Le projet introduit aussi de nouvelles complexités logicielles. « OpenStack peut être vue comme la brique de base, c’est-à-dire le système d’exploitation au-dessus duquel il va falloir faire fonctionner non seulement les applications comme Youtube, mais aussi des piles logicielles comme Hadoop pour le big data ou encore des intelligences artificielles. Nous allons donc devoir appréhender tout ce montage dans sa globalité afin de pouvoir proposer des mécanismes et des abstractions logicielles adaptés. Notre équipe rassemble des experts sur ces différentes couches.

En pratique, les scientifiques vont surtout s’efforcer de guider l’effort collectif. “Nous avons accumulé une connaissance des différents systèmes dans leur globalité qui nous permet de conseiller les différents acteurs. Nous pouvons dire : développez plutôt comme ceci, évitez de partir dans telle direction, etc. Nous allons d’abord nous efforcer de produire une pile logicielle pouvant opérer un premier niveau de distribution, celui des centres de données. C’est l’objectif de notre équipe pour les quatre ans à venir.


Énergie verte
L’énergie constitue une autre de nos préoccupations essentielles, explique Adrien Lebre. Nous avons actuellement un projet piloté par mon collègue Jean-Marc Menaud pour étudier la géothermie d’un centre de données et son alimentation par énergies vertes. Dans un bâtiment d’IMT Atlantique, à Nantes, nous hébergeons un nœud de l’infrastructure de calcul Grid’5000. La salle est bardée de capteurs pour mesurer les dégagements de chaleur, optimiser le placement des 48 serveurs et positionner les tâches de calcul afin de minimiser les moyens nécessaires au refroidissement.
Sur le toit : une batterie de panneaux photovoltaïques. “Nous espérons aussi recevoir de l’énergie éolienne. Ensuite, il s’agit de développer une intelligence logicielle pour optimiser l’usage de cette énergie.

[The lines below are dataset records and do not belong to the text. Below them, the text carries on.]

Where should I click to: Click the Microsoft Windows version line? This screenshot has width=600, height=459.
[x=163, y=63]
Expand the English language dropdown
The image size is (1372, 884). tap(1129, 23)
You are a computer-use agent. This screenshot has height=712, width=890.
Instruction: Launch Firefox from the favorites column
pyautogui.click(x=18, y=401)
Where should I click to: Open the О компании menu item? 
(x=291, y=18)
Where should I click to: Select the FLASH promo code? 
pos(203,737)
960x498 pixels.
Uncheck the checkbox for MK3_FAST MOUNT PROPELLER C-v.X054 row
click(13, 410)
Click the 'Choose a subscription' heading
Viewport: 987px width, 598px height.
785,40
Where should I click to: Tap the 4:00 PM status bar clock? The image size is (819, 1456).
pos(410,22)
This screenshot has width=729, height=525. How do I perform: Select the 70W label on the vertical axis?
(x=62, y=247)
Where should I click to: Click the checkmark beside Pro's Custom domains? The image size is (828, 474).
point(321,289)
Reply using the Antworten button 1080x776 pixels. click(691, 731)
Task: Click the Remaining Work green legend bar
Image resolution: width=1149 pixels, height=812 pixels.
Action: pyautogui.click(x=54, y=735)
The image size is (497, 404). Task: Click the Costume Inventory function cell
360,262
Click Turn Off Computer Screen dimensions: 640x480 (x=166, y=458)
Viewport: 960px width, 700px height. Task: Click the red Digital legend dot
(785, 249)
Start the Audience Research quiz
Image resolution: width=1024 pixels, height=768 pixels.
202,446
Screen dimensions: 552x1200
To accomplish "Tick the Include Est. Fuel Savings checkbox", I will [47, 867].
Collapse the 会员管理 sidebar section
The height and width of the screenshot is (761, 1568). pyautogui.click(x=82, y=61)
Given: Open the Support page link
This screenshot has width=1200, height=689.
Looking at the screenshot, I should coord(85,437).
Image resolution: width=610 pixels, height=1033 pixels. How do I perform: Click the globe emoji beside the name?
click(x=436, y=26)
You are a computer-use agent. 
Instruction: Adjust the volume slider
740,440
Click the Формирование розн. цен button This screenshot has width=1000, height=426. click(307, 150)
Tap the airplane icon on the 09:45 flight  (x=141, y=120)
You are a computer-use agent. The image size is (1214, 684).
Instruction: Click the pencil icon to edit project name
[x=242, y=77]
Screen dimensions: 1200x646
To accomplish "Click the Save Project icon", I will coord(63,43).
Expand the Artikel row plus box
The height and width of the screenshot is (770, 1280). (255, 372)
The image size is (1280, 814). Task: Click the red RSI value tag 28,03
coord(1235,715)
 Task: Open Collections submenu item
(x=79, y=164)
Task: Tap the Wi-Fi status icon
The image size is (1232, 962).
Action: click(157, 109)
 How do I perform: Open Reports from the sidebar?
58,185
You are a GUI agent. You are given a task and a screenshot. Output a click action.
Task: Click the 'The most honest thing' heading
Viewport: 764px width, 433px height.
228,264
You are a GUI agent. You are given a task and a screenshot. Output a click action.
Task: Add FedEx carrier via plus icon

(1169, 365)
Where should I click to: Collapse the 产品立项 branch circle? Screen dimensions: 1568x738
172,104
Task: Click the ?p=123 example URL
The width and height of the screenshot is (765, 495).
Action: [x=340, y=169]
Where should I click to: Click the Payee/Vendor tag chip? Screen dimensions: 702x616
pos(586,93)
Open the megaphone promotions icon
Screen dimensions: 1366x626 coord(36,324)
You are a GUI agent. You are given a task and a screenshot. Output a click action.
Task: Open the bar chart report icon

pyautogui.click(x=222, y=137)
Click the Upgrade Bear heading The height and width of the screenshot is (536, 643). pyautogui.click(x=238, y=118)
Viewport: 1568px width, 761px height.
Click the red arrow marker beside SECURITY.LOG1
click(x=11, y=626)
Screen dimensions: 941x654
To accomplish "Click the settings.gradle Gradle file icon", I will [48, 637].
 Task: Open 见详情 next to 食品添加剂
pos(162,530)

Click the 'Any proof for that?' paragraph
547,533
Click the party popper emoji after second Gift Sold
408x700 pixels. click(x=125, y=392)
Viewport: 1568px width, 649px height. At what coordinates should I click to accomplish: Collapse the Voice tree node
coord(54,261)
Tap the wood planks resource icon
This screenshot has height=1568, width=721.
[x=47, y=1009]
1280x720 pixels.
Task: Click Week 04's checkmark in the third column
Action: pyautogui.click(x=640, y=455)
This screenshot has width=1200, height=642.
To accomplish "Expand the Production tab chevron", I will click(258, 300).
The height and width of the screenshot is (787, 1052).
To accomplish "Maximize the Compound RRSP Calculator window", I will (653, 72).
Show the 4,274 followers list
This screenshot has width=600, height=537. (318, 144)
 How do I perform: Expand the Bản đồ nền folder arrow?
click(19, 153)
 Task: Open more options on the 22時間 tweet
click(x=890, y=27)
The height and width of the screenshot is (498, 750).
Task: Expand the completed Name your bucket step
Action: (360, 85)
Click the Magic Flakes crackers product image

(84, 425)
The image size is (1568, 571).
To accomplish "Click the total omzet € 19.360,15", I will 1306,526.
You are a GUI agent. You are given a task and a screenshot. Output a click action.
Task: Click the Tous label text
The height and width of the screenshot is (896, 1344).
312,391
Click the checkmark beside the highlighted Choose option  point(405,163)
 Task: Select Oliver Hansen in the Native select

Exemple : si le parc éolien est trop éloigné, le coût de transport de l’électricité ne justifie pas forcément de privilégier cet approvisionnement à certains moments. On peut aussi planifier les tâches à exécuter en fonction des prévisions d’énergie verte disponible.”
Dans les dernières années, plusieurs initiatives ont vu le jour pour déplacer les serveurs et s’en servir comme… appareils de chauffage domestique. “Nous collaborons avec l’entreprise Qarnot Computing qui a été précurseur de ces radiateurs en France. Maintenant, elle se positionne plutôt sur les services et couches logicielles liées aux capteurs placés dans ces objets.”
À noter aussi l’entreprise Stimergy dont les serveurs chauffent en partie la piscine de la Butte-aux-Cailles à Paris et la société allemande Cloud&Heat qui fournit des centres de données pouvant chauffer les immeubles de bureaux.


  • (1) Co-localisée à IMT Atlantique et à l’université de Nantes, Stack est une équipe commune à Inria et LS2N. Elle fait suite en partie à l’équipe Ascola.
  • (2) Discovery est un Inria Project Lab (IPL) associant les équipes Avalon, Corse, Myriads, Resist et Stack, ainsi qu’Orange et des collaborations ponctuelles avec des acteurs comme Renater ou encore RedHat.